Our team is trying to troubleshoot an issue we have been encountering with service accounts. The service account we are using is able to create a disk and IP address, however an error is thrown when an instance request is created. All resources can be listed (ie. networks, snapshots, etc.). I have attached a small console snippet below.

The service account is successfully authenticated with JSON key given to me. I have tried altering permissions of the service account and created a new key.

Any assistance is greatly appreciated. 

Created [https://www.googleapis.com/compute/v1/projects/<PROJECT>/zones/asia-east1-c/disks/dev-josh-ui-test-08].
Created [https://www.googleapis.com/compute/v1/projects/<PROJECT>/regions/asia-east1/addresses/dev-josh-ui-test-08-ip].
ERROR: (gcloud.compute.instances.create) Some requests did not succeed:

- The resource '<ID>[email protected]' of type 'serviceAccount' was not found.
2
google-compute-engine
How did you use the service account? gcloud? REST API? spell it out please. And where was the request initiated from? local dev machine or GCE VM? - Dagang
The service account was used via the Cloud SDK CLI tools. I have tried initiating this request via a Vagrant instance locally and via our server on AWS. - 9TrSl9IAlaLfDmffagsw
What is the IAM role of the service account? You can check it in Web Console -> IAM & Admin -> Service accounts. - Dagang
Sorry this took so long to get back. The IAM role is Owner (with full access to all resources) with me as the only member. - 9TrSl9IAlaLfDmffagsw
Did you delete that service account? You can see a list of service accounts in your project here. console.cloud.google.com/iam-admin/serviceaccounts/project Gcloud by default wants to create instances with the default service account on the project. If the default doesn't exist it breaks with this error. To get the default service account use: gcloud compute project-info describe - Jeremy Edwards

2 Answers

5
votes

I was able to get the exact error provided:

The resource '[email protected]' of type 'serviceAccount' was not found.

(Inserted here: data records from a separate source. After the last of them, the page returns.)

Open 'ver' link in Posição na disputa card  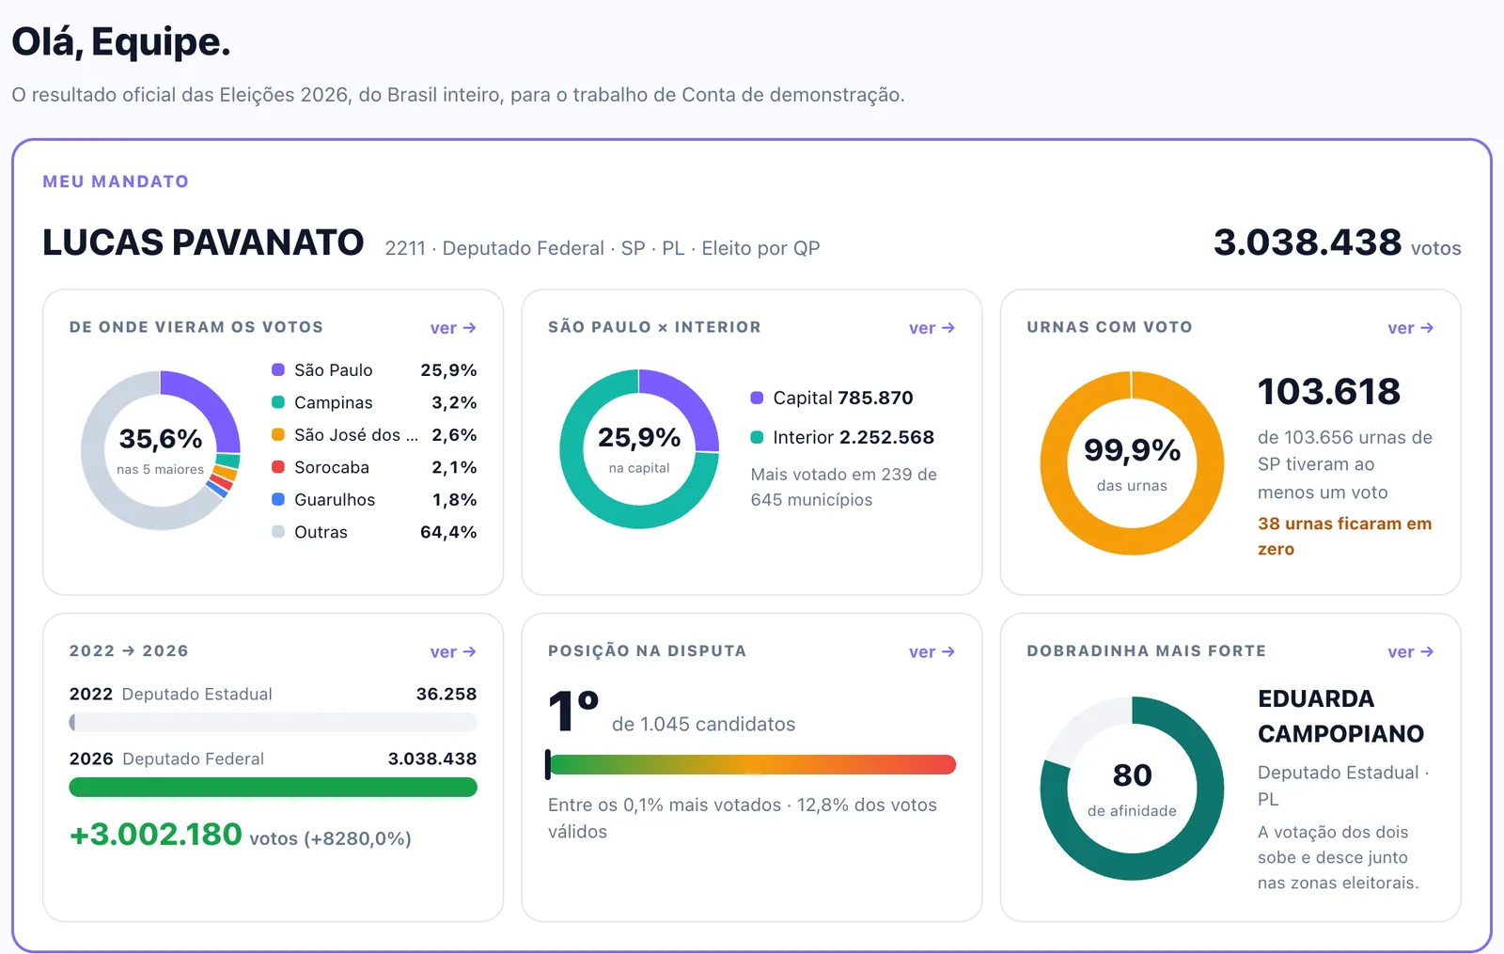coord(932,652)
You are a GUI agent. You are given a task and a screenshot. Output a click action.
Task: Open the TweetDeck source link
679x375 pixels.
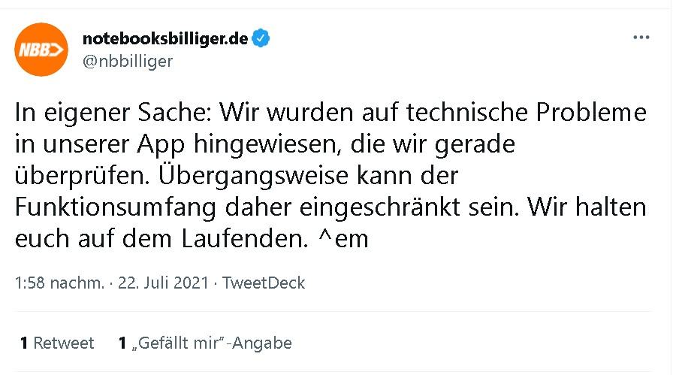(x=264, y=283)
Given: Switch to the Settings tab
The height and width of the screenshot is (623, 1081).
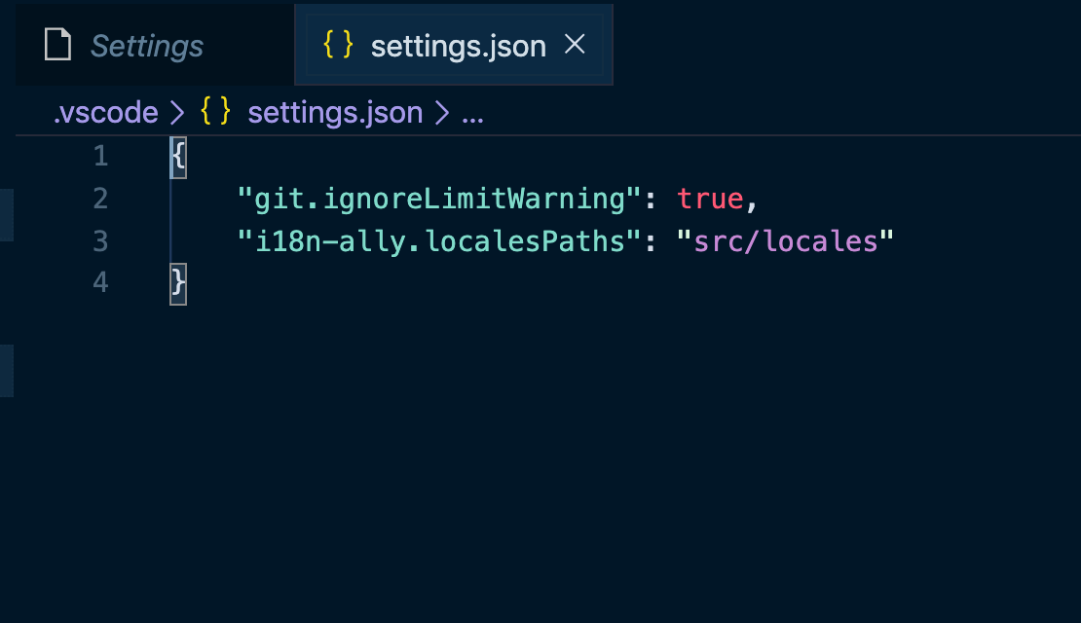Looking at the screenshot, I should [146, 45].
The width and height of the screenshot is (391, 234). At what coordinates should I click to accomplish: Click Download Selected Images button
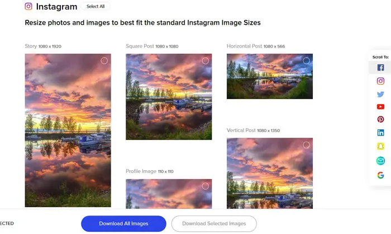click(x=214, y=223)

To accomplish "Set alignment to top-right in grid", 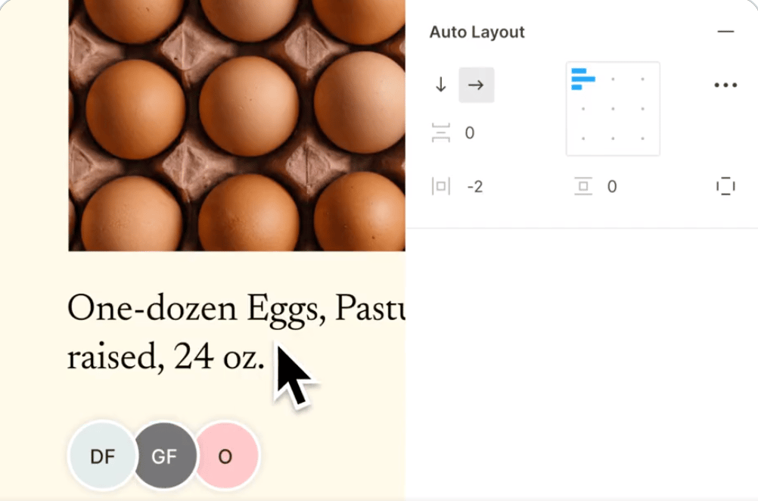I will 642,79.
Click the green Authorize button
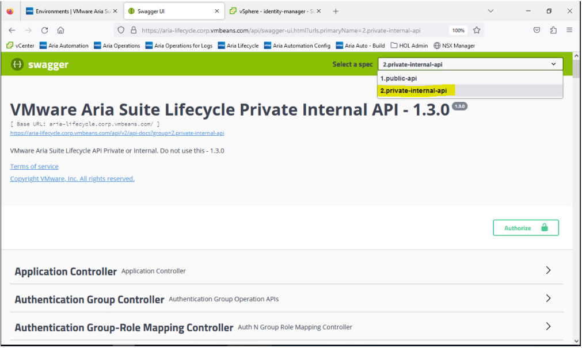 pyautogui.click(x=526, y=228)
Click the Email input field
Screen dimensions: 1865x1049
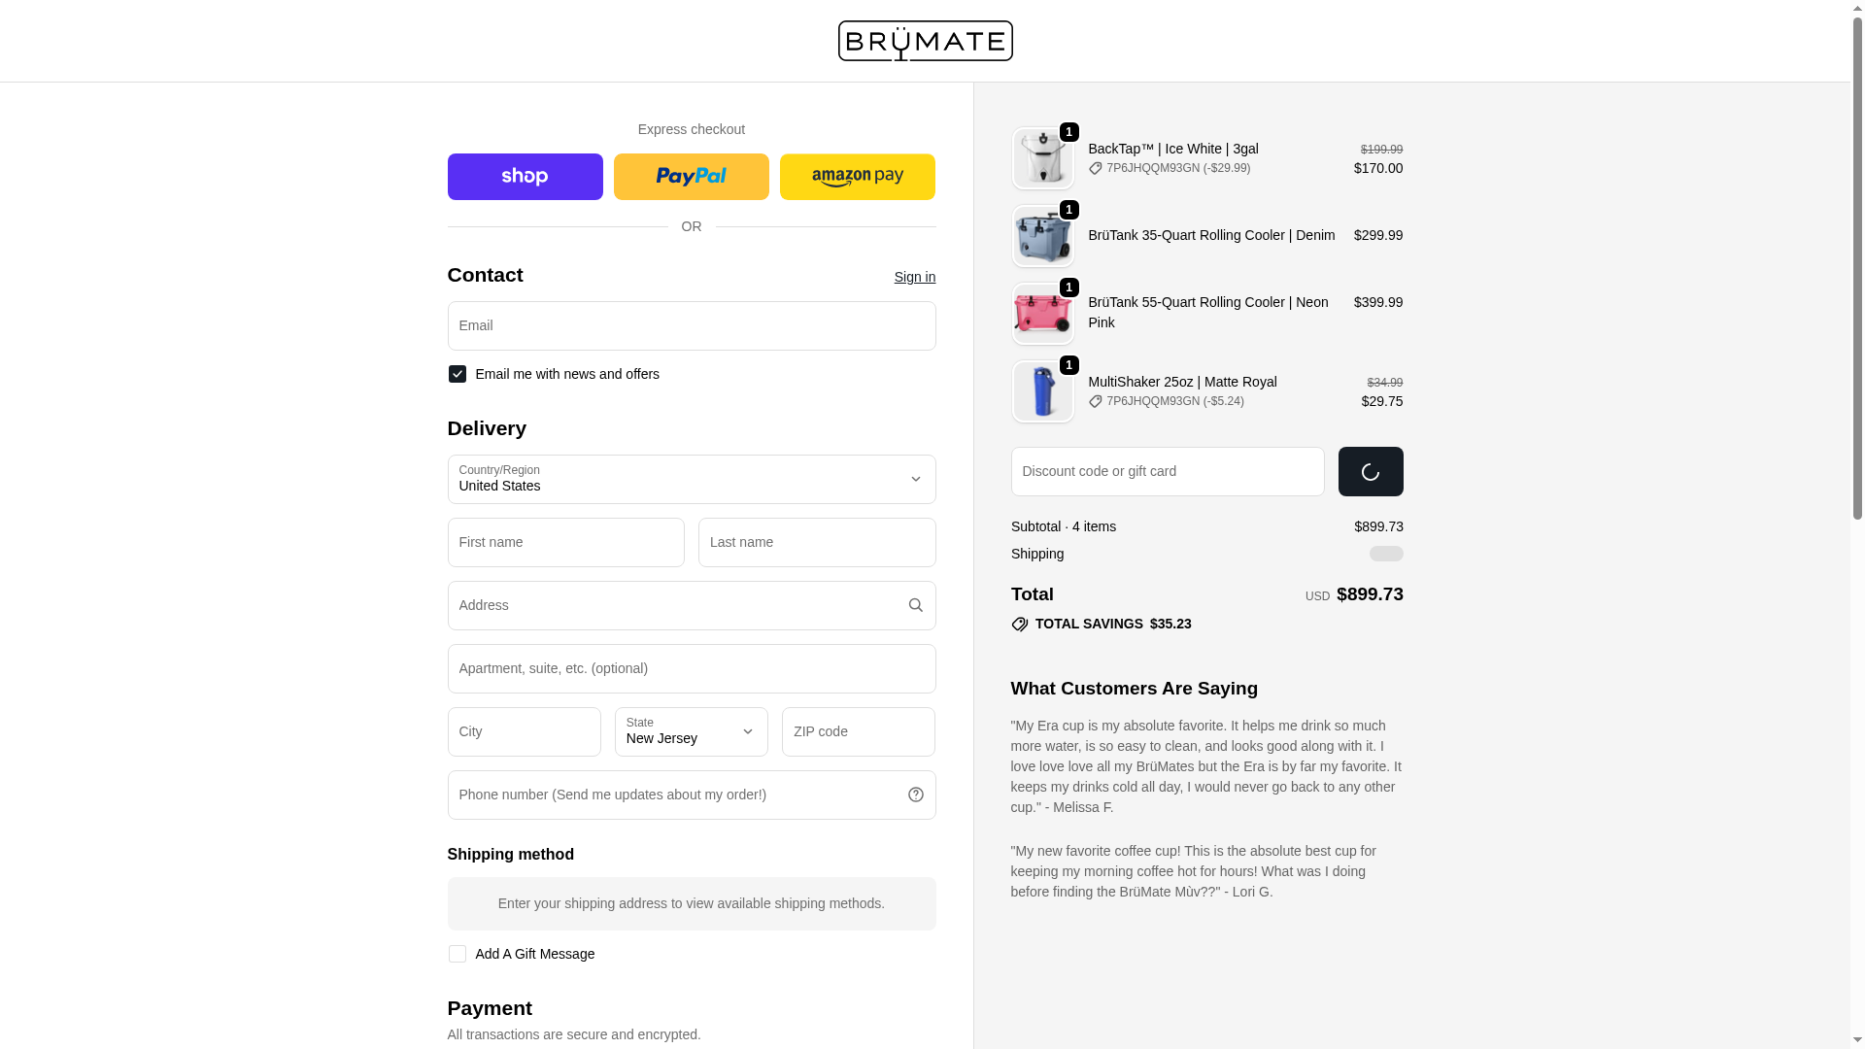[x=691, y=325]
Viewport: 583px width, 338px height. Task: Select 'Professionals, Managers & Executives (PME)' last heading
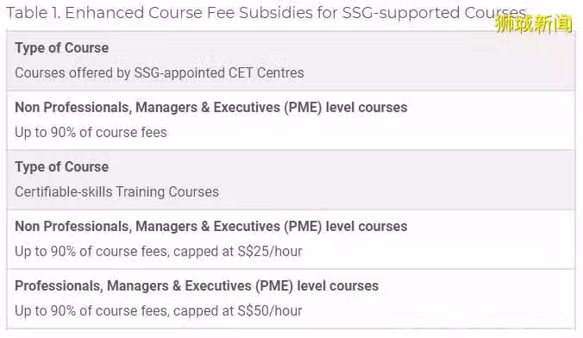(197, 286)

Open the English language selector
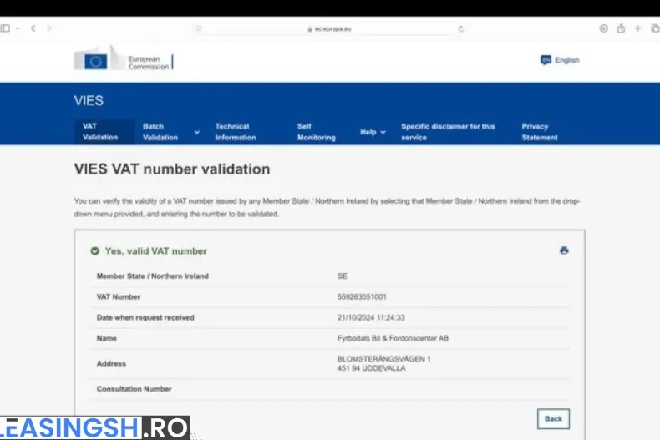(x=560, y=60)
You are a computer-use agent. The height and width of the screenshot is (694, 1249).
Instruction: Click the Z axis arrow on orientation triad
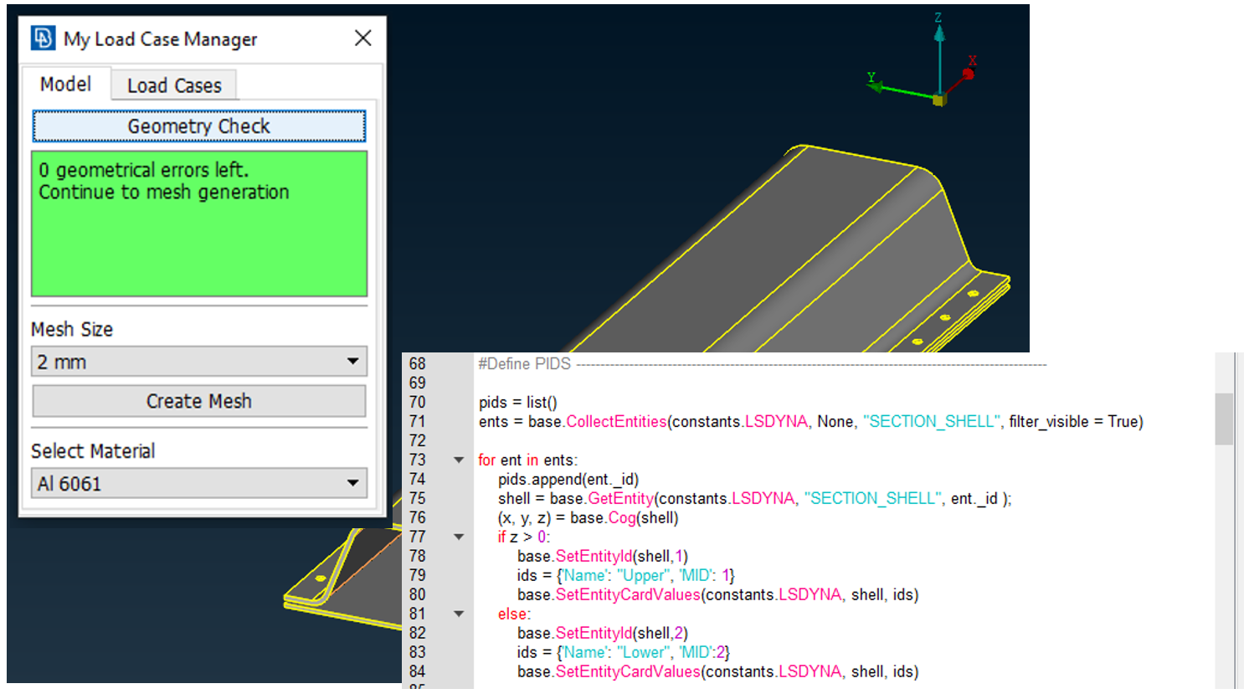(939, 32)
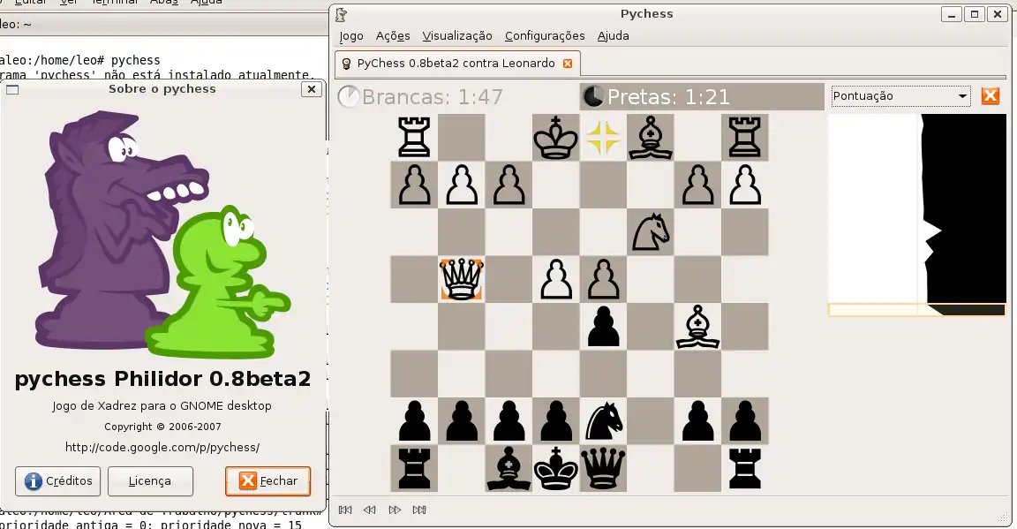Click the white king piece
This screenshot has width=1017, height=529.
coord(555,137)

by deleting my default compute service account and attempting to create an instance through the Cloud Shell, so I assume this is the issue.

If the default compute service account was somehow deleted, if has been less than 30 days, you can restore it using: gcloud beta iam service-accounts undelete [ACCOUNT_ID] https://cloud.google.com/iam/docs/creating-managing-service-accounts#undeleting

After this, you will have to go into https://console.cloud.google.com/apis/dashboard and disable and re-enable the compute engine API. This will take a few moments, but after the GCE API is re-enabled you should be able to create VMs through the Cloud Shell again and I was able to reproduce this.

1
votes

On https://console.cloud.google.com/apis/dashboard disable the "google compute engine API" and after enable it again. The enabling also creates some additional setup that is needed to use the API. Those resources could have been deleted by accident beforehand.

You might need to have some patience and wait a minute or two between disabling and enabling.